İstanbul günümüze taşıdığı kültür varlıklarıyla övünmüştür.
İstanbul’la ilgili olarak bunları neden yazdım. İstanbul’un şuandaki durumunun pek de iç açıcı olmadığına üzüldüğümü dile getirmek için akıllarda kalan o özelliklerden söz etmek istedim. Tüm bunların ne durumda olduğu ile ilgili olarak yazacak o kadar şey var ki, bazen neresinden başlayayım diye kararsızlık yaşadığım olmuyor değil. İstanbul hızla değişiyor.
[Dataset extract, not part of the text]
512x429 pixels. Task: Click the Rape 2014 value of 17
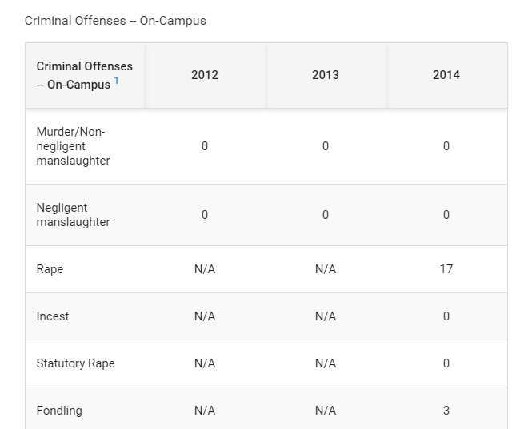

İstanbullular bundan çok da mutlu değiller. O güzelim İstanbul hızla değişiyor. İstanbul o dillere destan tarihi dokusundan hızla uzaklaşıyor desem fazla abartmış sayılmam. İstanbul’u İstanbul yapan özelliklerinden sadece biri dışında olan kültür varlıklarını gerektiği gibi koruyamadık. İstanbul’un o dillere destan gizemli siluetini olabildiğince bozduk. Kontrolsüz yapılaşma, adına modern denen yapılar önemli kültür varlıklarını gölgesine aldı veya almak üzere. Bunların en tehlikeli olanı ise İstanbul’un bağrına bir hançer gibi saplanan çok katlı binalar.
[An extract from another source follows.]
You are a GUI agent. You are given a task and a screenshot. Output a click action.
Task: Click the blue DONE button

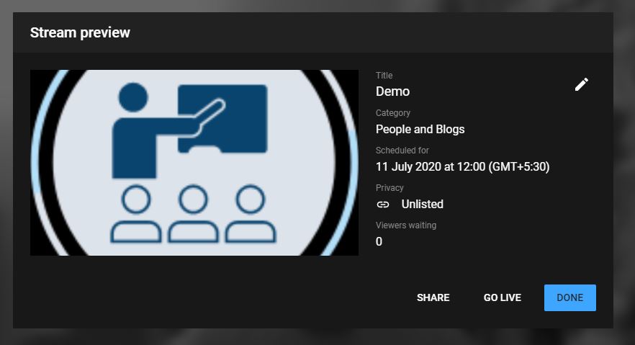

İstanbul daha şimdiden eski halini özlemeye başladı çoktan.
Bu konu ile ilgili bir süre önce yazdığım bir yazıdan bir bölümü tekrar buraya aktarmak istedim. Aktarmak istedim, çünkü; o gün yazdıklarım bir başlangıç gibiydi ama gördüm ki; o gün yazdıklarımdan bugüne gelinen durum çok daha kötüydü.
O gün yazdığım yazıda şunları dile getirmiştim;
“...Yıllardır, gerek alt yapı ve gerekse üst yapı çalışmalarının yarattığı karmaşa nedeniyle bir türlü rahatlayamayan İstanbul halkına söylenen en ilginç söz “yapılan bu alt ve üst yapı çalışmaları bittiğinde daha güzel bir İstanbul’a kavuşacağız.” şeklindeydi ama İstanbulluya bu hiç de inandırıcı gelmiyordu. Çünkü bu çalışmalar bir türlü bitmedi. Buna bir de; yeni imara açılan alanlardaki inşaat çalışmaları eklenince kadersiz İstanbul hiç bir zaman “rahatlayacağız” denen o mutlu anı yakalayamamıştır.”
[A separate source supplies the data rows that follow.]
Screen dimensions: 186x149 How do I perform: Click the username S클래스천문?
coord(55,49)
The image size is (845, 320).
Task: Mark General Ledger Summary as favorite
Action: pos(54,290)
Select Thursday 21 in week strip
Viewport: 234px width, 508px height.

“2000’li yıllara gelirken bu değişim oldukça karmaşık bir döneme girmeye başlamıştı. Yıllardan beri sürekli göç alan İstanbul’un sosyal yerleşim haritası da değişmeye ve kitlesel yerleşim, yeni yerleşim alanlarına kaymaya başlamıştı. Bu yeni yerleşim alanları ve burada inşa edilen çoklu konutlar, o bölgelerdeki alt yapı çalışmaları, şehri tam anlamıyla bir şantiye şehri görüntüsüne dönüştürmüştü.”
İşte bu dönemde, İstanbul siluetinde hızlı bir değişime yol açan ve şehrin bağrına hançer gibi saplanma görüntüsü sergileyen çok katlı yüksek binalar/gökdelenler, tarihi yapısıyla dünyanın gözdesi olan güzelim İstanbul’un kadersizliğiydi..
Son zamanlarda İstanbul fotoğraflarına bakıldığında, bu gökdelenlerin İstanbul siluetine ne kadar zarar verdiğini rahatlıkla görebilir, bu durumdaki İstanbul’un içten içe ağladığını hissedebiliriz...”
İstanbul’umuz çok özel, onu ağlatmayalım!